Rabbi Heschel's audacious assertion in his 1965 lecture at Union Theological Seminary that "religious pluralism is the will of God" rests on his belief in the grandeur of the Divine. God is greater than religion; in God "all formulations and articulations appear as understatements."1 Because Heschel advocates but does not develop a theology of religious pluralism, it is appropriate to search among contemporary scholars for any who argue in ways Heschel himself might feel at home. Among such thinkers, one in particular in my own Catholic tradition resonates with significant aspects of Heschel: Michael Barnes, a Jesuit priest and scholar of the religions of India who teaches in London.

The decision to use this occasion to initiate a conversation between Heschel and Barnes came uncharacteristically quickly as I reread "No Religion Is an Island." I was immediately struck by resonances between Heschel's essay and Barnes, whom I do not know personally but whose work interests me.

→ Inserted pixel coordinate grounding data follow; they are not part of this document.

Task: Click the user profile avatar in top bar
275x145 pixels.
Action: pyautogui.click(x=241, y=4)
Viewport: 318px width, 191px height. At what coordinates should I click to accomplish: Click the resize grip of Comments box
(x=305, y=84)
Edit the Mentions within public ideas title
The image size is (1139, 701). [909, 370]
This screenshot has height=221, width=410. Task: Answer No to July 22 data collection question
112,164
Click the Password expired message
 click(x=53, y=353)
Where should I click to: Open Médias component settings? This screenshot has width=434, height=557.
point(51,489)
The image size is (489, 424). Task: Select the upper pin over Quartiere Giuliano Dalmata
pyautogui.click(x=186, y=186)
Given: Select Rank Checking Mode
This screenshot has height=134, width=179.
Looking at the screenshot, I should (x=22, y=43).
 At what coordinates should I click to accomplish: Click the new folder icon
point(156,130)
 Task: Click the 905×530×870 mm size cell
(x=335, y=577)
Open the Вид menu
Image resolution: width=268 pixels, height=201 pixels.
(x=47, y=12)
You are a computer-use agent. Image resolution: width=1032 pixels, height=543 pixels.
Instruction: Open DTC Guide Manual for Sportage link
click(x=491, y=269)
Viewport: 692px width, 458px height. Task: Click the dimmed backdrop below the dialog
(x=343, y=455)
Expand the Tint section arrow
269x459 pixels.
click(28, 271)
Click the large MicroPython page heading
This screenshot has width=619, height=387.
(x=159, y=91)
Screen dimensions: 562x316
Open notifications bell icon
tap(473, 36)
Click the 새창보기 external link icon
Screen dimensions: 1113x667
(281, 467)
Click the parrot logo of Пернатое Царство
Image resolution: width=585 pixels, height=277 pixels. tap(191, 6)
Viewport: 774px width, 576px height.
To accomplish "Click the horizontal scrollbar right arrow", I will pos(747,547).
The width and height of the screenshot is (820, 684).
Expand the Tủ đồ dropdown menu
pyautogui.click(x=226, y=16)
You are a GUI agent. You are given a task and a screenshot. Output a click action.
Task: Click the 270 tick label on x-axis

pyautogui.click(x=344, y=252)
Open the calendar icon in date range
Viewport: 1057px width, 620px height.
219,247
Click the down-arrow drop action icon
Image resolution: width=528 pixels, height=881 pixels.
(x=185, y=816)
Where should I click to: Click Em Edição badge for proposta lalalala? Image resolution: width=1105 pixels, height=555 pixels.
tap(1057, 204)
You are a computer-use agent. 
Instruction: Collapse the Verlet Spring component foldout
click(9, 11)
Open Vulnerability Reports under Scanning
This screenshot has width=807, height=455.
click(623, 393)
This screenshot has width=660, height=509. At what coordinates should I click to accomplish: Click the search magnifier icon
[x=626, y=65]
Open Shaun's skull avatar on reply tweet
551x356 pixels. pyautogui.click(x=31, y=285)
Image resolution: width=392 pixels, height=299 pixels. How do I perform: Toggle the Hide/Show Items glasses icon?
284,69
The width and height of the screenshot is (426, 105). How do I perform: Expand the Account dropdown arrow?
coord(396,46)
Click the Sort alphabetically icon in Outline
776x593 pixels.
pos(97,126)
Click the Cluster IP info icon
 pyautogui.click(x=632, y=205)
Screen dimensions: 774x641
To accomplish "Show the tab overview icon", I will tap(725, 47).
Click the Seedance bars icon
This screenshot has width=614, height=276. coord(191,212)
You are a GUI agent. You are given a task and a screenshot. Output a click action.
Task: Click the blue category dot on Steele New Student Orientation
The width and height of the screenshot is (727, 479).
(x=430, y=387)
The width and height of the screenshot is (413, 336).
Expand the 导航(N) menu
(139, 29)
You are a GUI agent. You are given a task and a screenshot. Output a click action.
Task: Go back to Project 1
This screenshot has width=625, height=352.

Yet I say "resonance" because to my knowledge Barnes does not cite Heschel; insofar as he is influenced by a Jewish thinker, it is Emmanuel Levinas, and, to a lesser extent, Martin Buber.2 Thus, I am not arguing dependence or correlation. Rather, I am tracing the thinking of a scholar in my home tradition whose position on religious pluralism is kindred to Heschel's.

So, after a brief exposition of Heschel's perspective on pluralism, I will lay out elements of Barnes's thought that invite conversation with the late rabbi from Warsaw. In a concluding note, I will speculate about what the two might talk about were they to walk together along Riverside Drive.3

Heschel and Religious Pluralism

Because Heschel's style bears closer relationship to poetry than to rigorous argumentation, analysis of his thinking involves teasing out [End Page 16] strands of thought rather than scrutinizing logic.4 The most prominent strands include a profound awareness of the human condition, the necessity of accountability to God, and the role of religion.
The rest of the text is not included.